Good luck! If you get your idea off the ground and find it helpful, I’d love to hear more about it here.

malgam · April 23, 2025, 11:01am

Thanks Jim for taking the time for your detailed response. You’ve given me plenty of food for thought. I’ll play around with some of these ideas and post again when I have something to report.

Regards, Mal

charles · April 26, 2025, 6:53pm

I never knew this. thank you My system definitely has too many snapshots- when I try to browse via the WebUI, it hangs forever. I usually just drop to the CLI but I should probably fix the root cause

malgam · April 29, 2025, 5:08am

I actually started to implement this approach and quickly came to the conclusion that it’s not as simple as it sounds. Sanoid can produce a number of snapshots almost simultaneously (frequently, hourly, daily, etc) and renaming a frequent snapshot will take it out of the Sanoid namespace and possibly cause confusion when the script is next executed.

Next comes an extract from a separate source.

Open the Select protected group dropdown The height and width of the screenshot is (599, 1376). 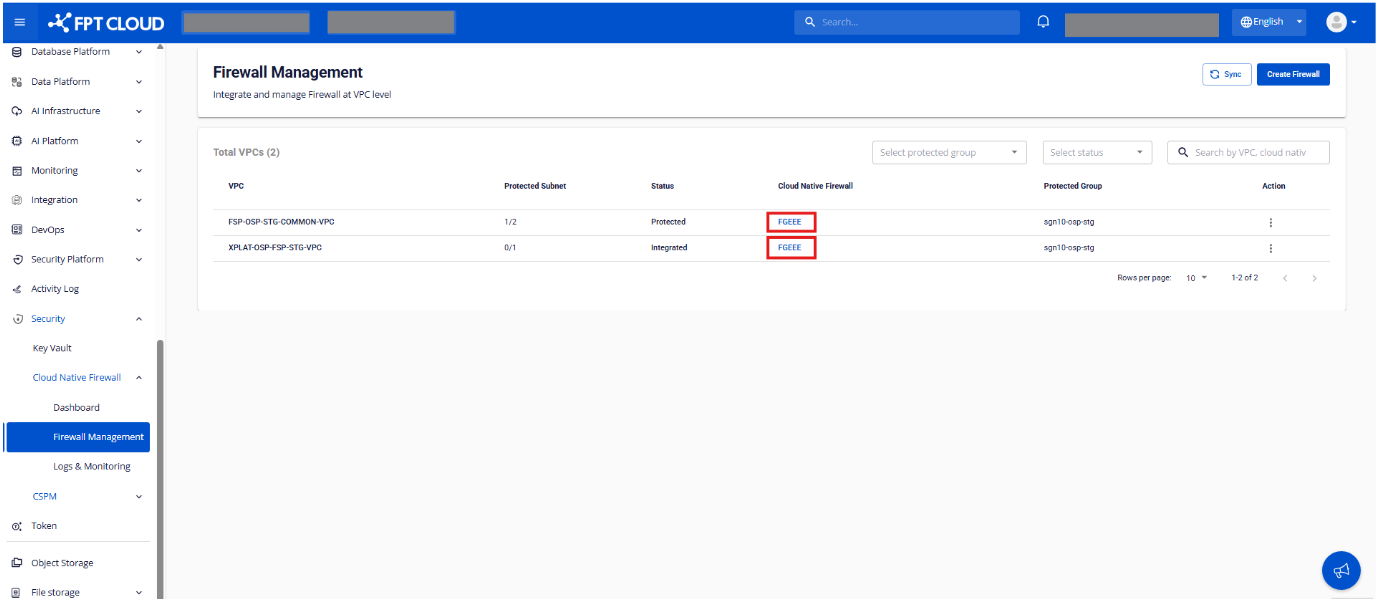(x=949, y=152)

For example, you don’t want to end up comparing a frequent snapshot with an hourly one that was created at about the same time. Rather than trying to figure this out, I am just taking a new snapshot with my own naming scheme when a frequent snapshot differs from the previous frequent snapshot.

As you suggested, Jim, this may not turn out to be practical.

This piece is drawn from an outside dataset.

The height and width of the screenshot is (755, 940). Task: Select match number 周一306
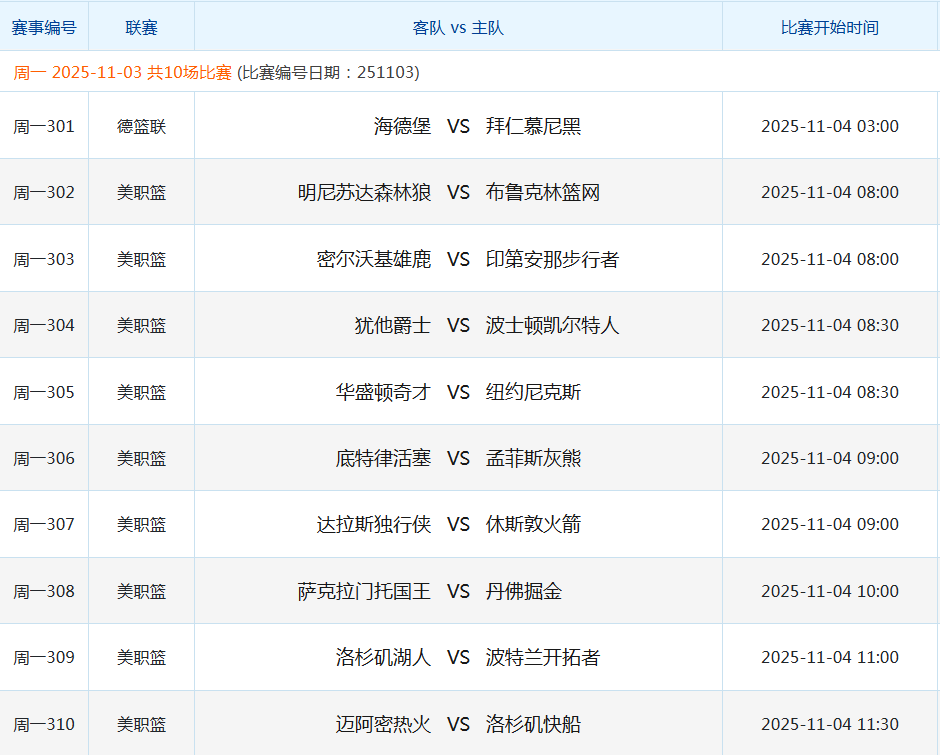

mercenary_sysadmin · April 29, 2025, 5:12am

This one’s pretty simple to figure out, actually: there’s not much point in trying to eliminate anything but your most frequent periodicity, if you’re trying to implement this.

So, if your system takes frequentlies, only look at frequentlies–ignore the hourlies, dailies, and monthlies entirely.

If your system doesn’t take frequentlies, but does take hourlies–ignore the dailies and the monthlies, only look at the dailies when you’re looking for snaps to eliminate. (Hint: assuming you take a daily and a monthly that don’t diverge, yes, this means… the daily will be destroyed, but the monthly will remain.)

You get the idea. It’s still almost certainly not worthwhile, but this is how you’d do it.

mecifa · August 3, 2025, 5:27pm

Out of curiosity, do you know why it’s so expensive?

In my experience, with atime=off, reading a directory results in 0 bytes written. Also, zfs diff ignores atime updates.

mercenary_sysadmin · August 3, 2025, 5:48pm

No, I don’t. I’ve asked, but I’ve never gotten an answer that felt like an answer, if you know what I mean.

Yes, turning off atimes from being updated. It doesn’t do much for other issues that modify data in tiny ways that most people don’t spend much time thinking about. For example, every time you ls a directory with images from a Windows box, that Windows client updates a thumbnail index…

mecifa · August 3, 2025, 11:51pm

I think we’ve all been there.

I didn’t dispute the general point because there’s some truth in it, but I think you’re making this part of the problem out to be bigger than it often is.

Like atime updates, Windows thumbnail caches are easily turned off and fairly commonly turned off for unrelated reasons. We can add .DS_Store files to that list. Temporary files usually follow predictable patterns, so they can be filtered out, and incron would have the same problem. Creating a temporary file counts as modifying its directory, but zfs diff -F makes it easy to filter out directory modifications.

By all means, ask yourself if you really need this, audit your write patterns first, be careful, and maybe don’t mess with sanoid’s snapshots. But I think the time-based approach is worth exploring before involving inotify.

mercenary_sysadmin · August 4, 2025, 1:18pm

I don’t personally think it’s a good approach–too complex, too many ways to screw it up–but it sounds like you’re pretty determined and have thought about this a lot. And the stakes for getting it wrong are pretty low from what I can tell, so, hey, I’m going to stop being a negative Nate.

I would love to see some kind of thorough recipe that covers common cases once you’ve gotten it all up and working.